**AIM**:
Repeat the lines of the listing below word for word, starting with the line that contains "The image size is (982, 376)." and going on through the end of the listing. Leave the pictures out.

**SUPPLIED INFORMATION**:
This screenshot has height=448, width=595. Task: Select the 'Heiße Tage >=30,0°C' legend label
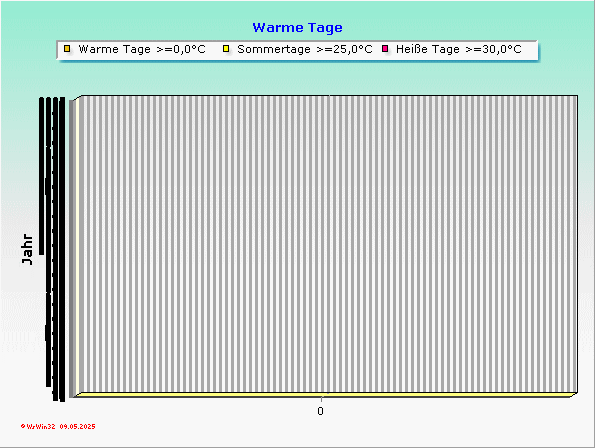(x=459, y=49)
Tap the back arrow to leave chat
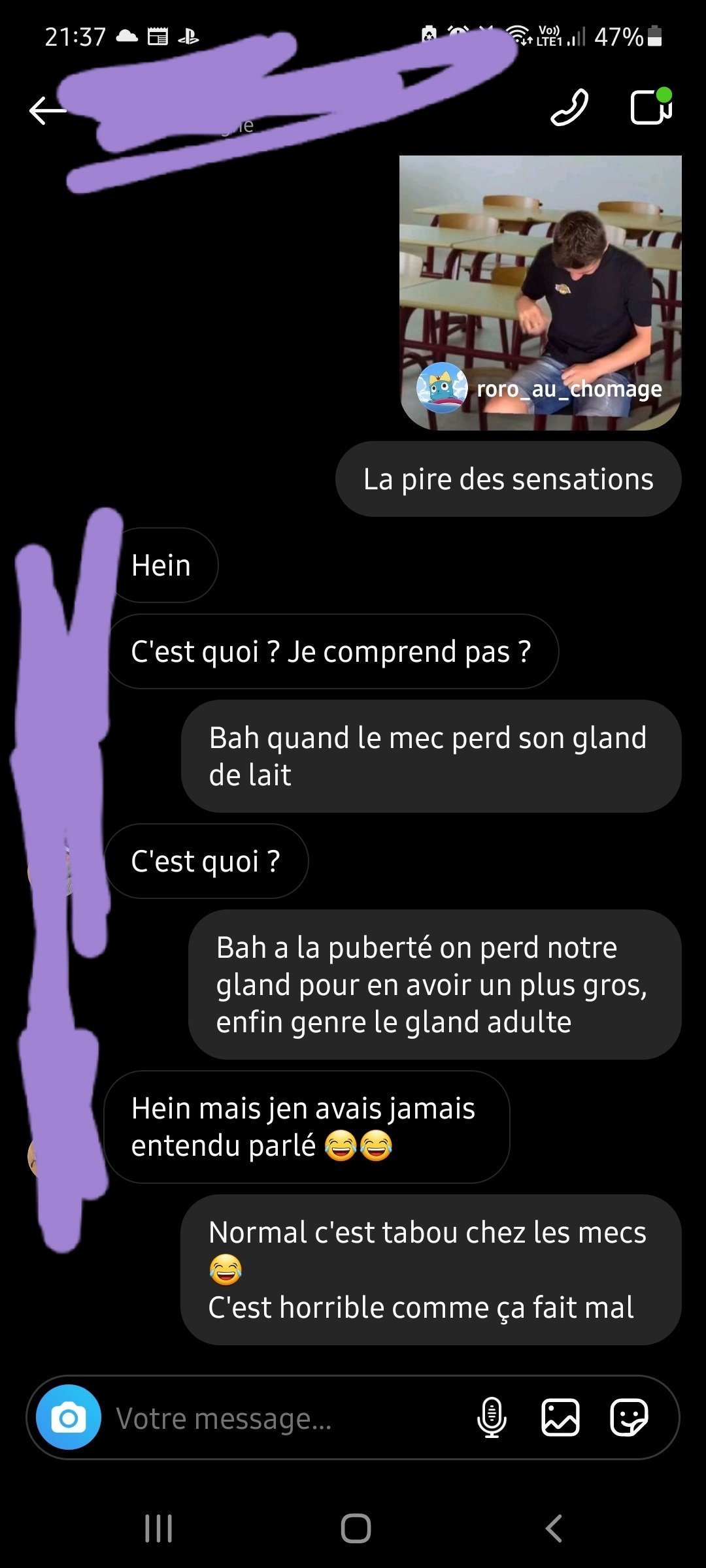The height and width of the screenshot is (1568, 706). [x=48, y=110]
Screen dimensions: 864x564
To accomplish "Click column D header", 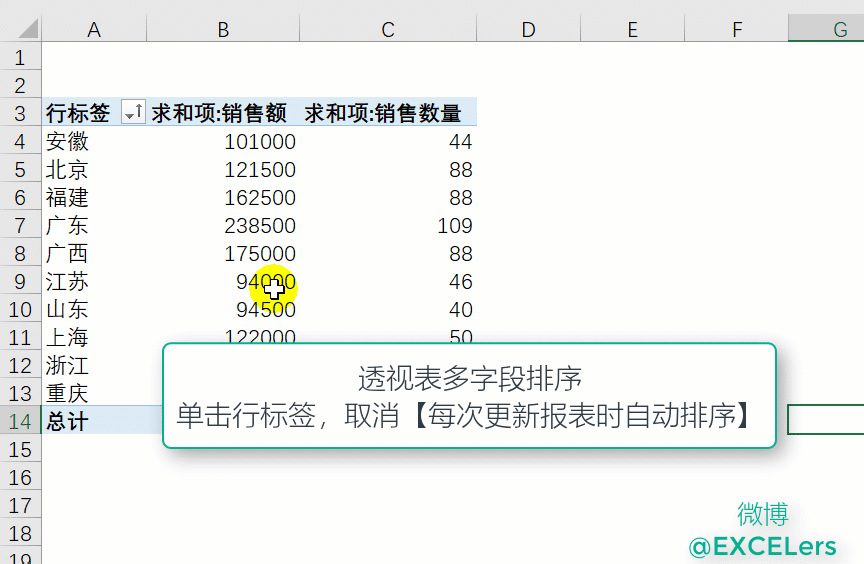I will (528, 30).
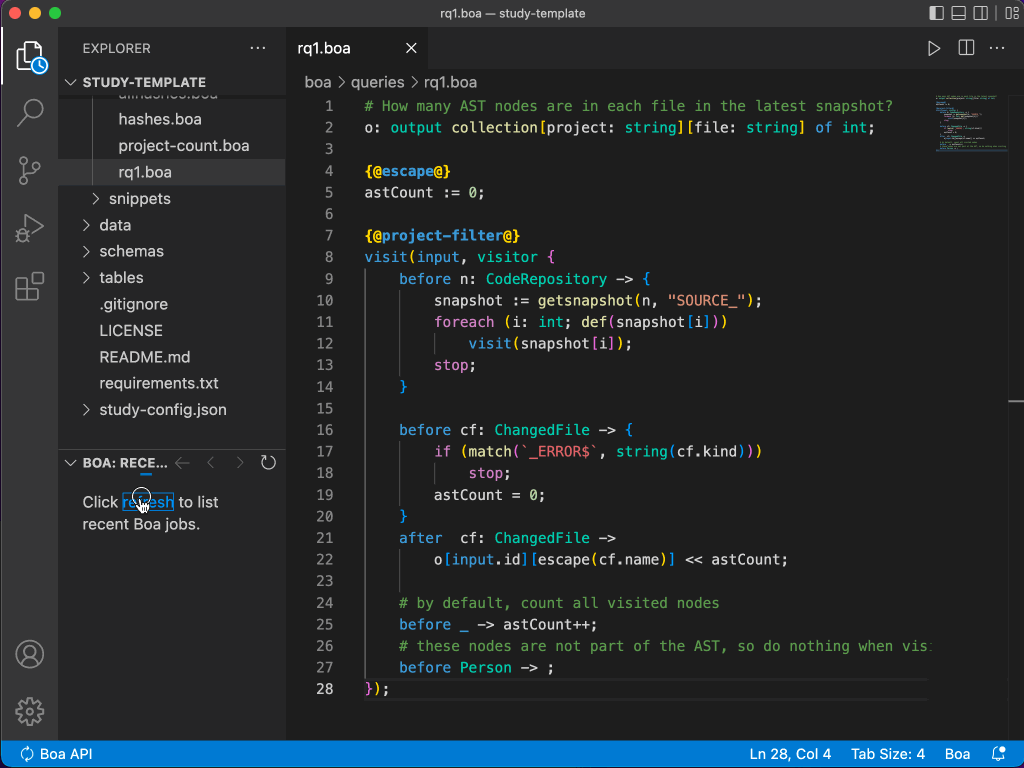
Task: Open the Manage settings gear
Action: [30, 711]
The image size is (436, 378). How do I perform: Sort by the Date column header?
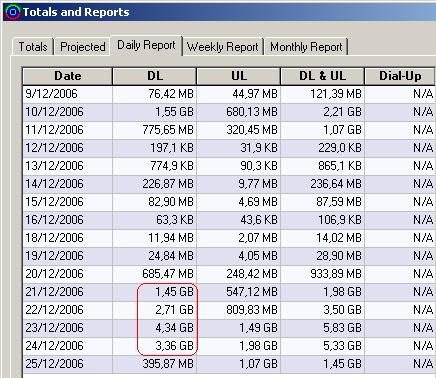(x=68, y=76)
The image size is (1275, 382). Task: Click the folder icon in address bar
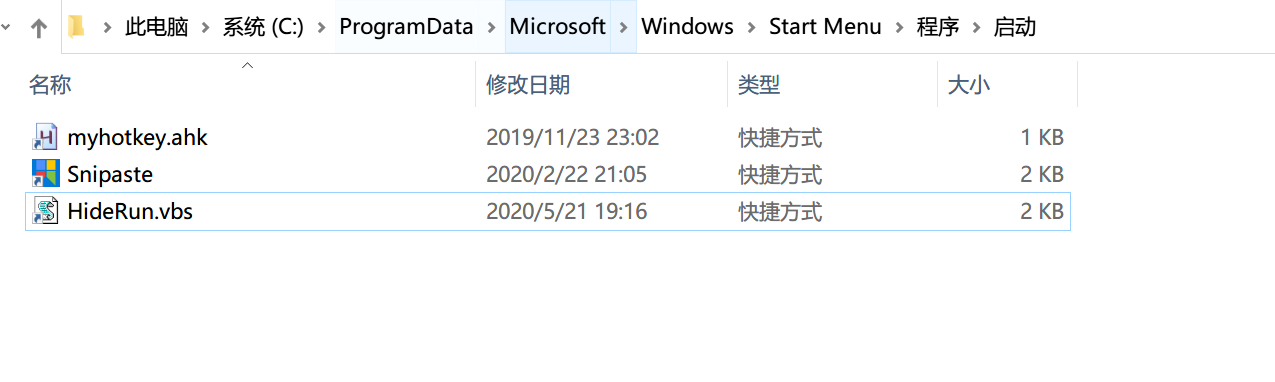pyautogui.click(x=76, y=27)
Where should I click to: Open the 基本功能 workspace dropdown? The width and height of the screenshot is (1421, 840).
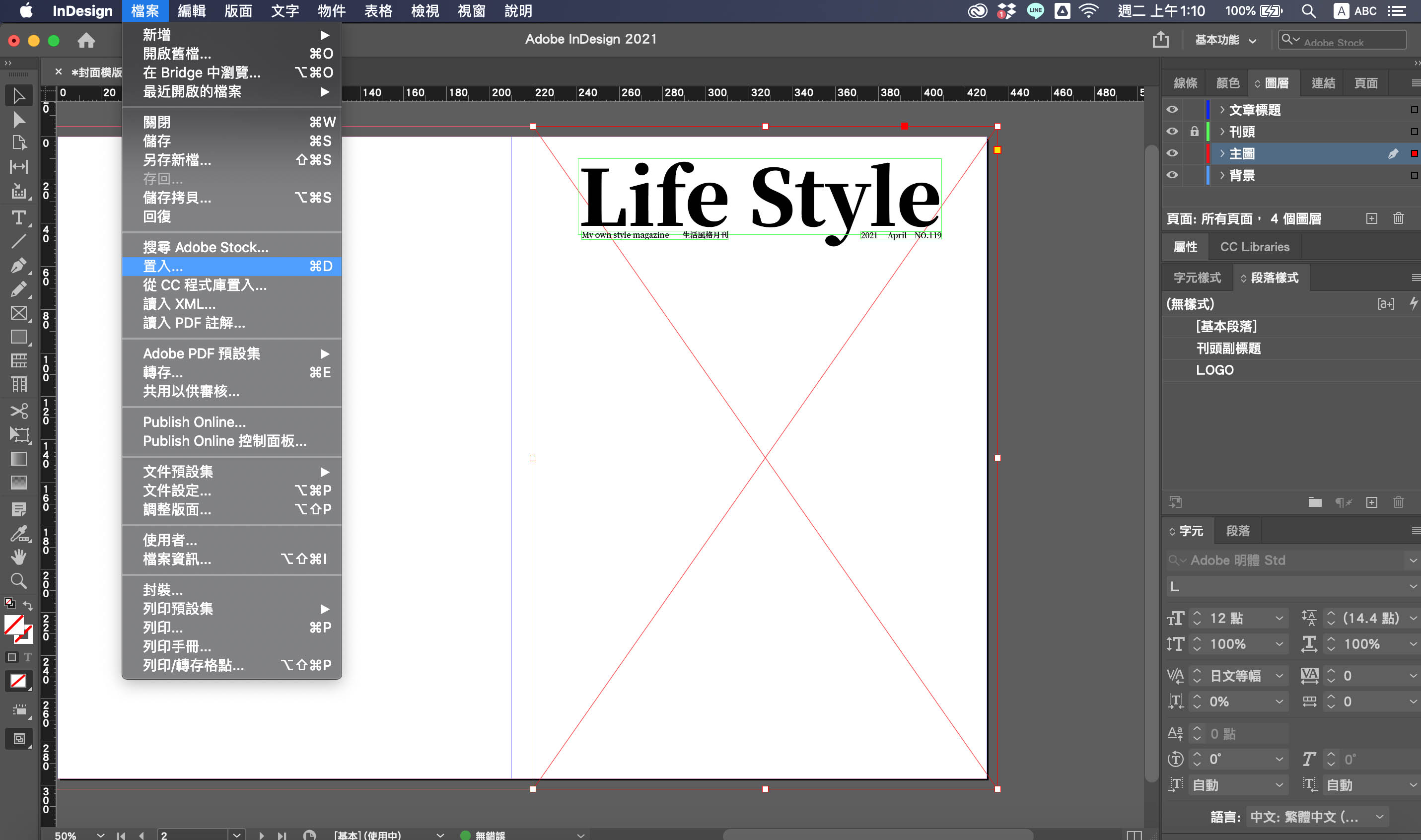1225,40
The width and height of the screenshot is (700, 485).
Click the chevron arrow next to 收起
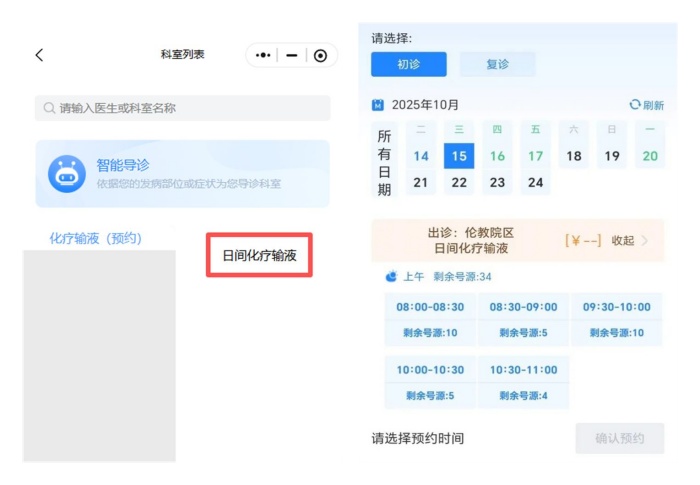tap(645, 241)
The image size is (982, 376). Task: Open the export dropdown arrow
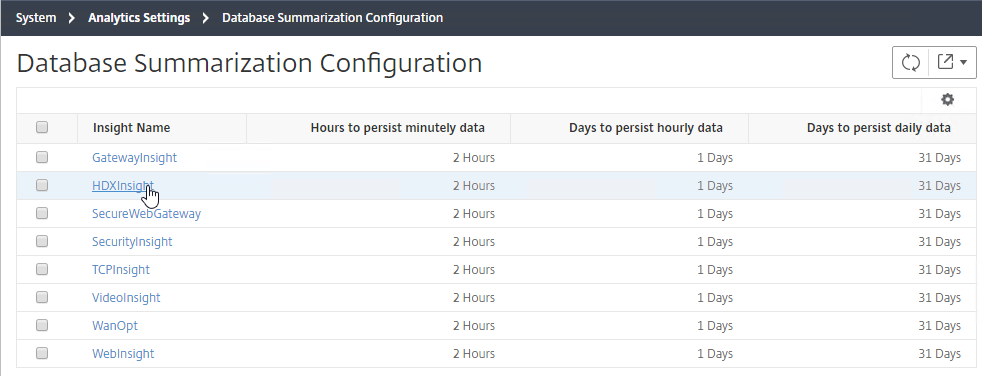[x=963, y=62]
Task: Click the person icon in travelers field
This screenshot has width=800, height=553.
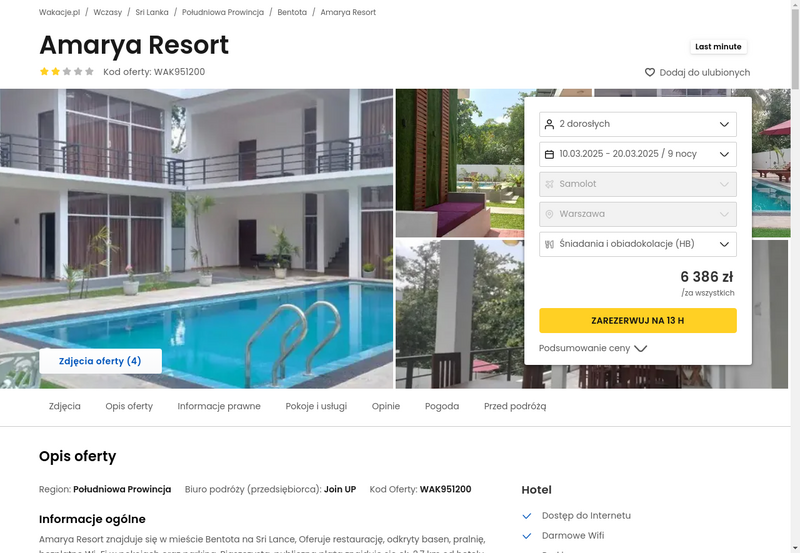Action: point(549,124)
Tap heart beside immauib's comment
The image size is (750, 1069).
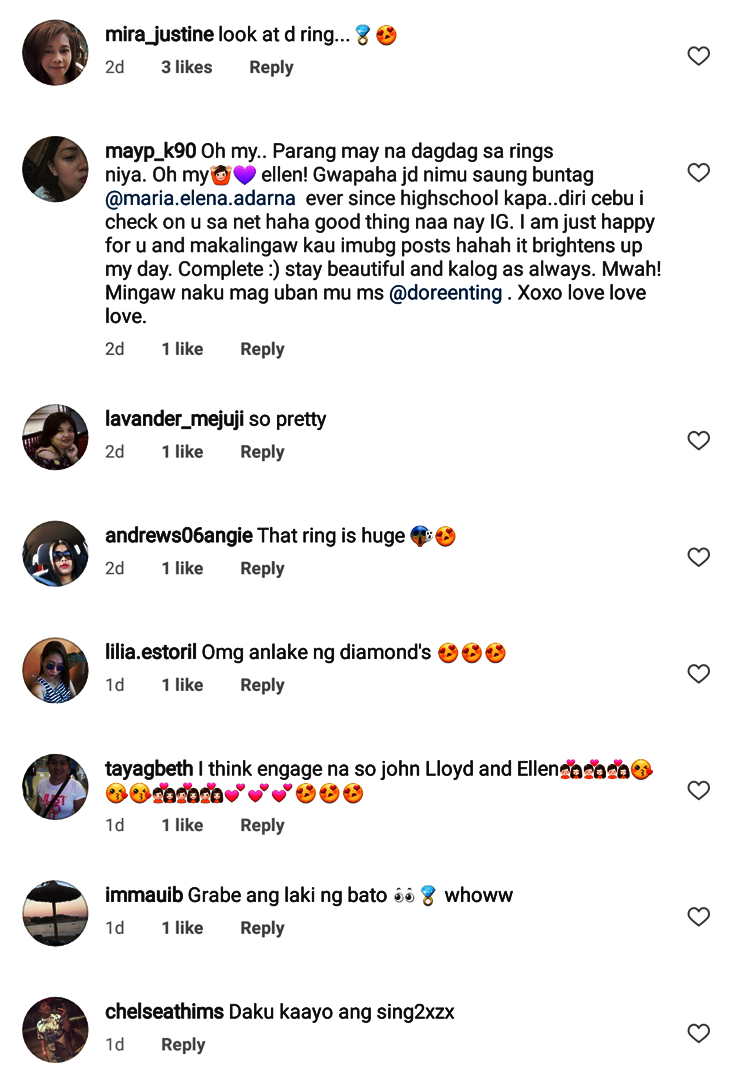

**SOLUTION FOR THIS EXERCISE**:
The image size is (982, 376). Task: Open the export dropdown arrow
[x=963, y=62]
Task: Click the person icon in travelers field
This screenshot has width=800, height=553.
Action: point(549,124)
Tap heart beside immauib's comment
The image size is (750, 1069).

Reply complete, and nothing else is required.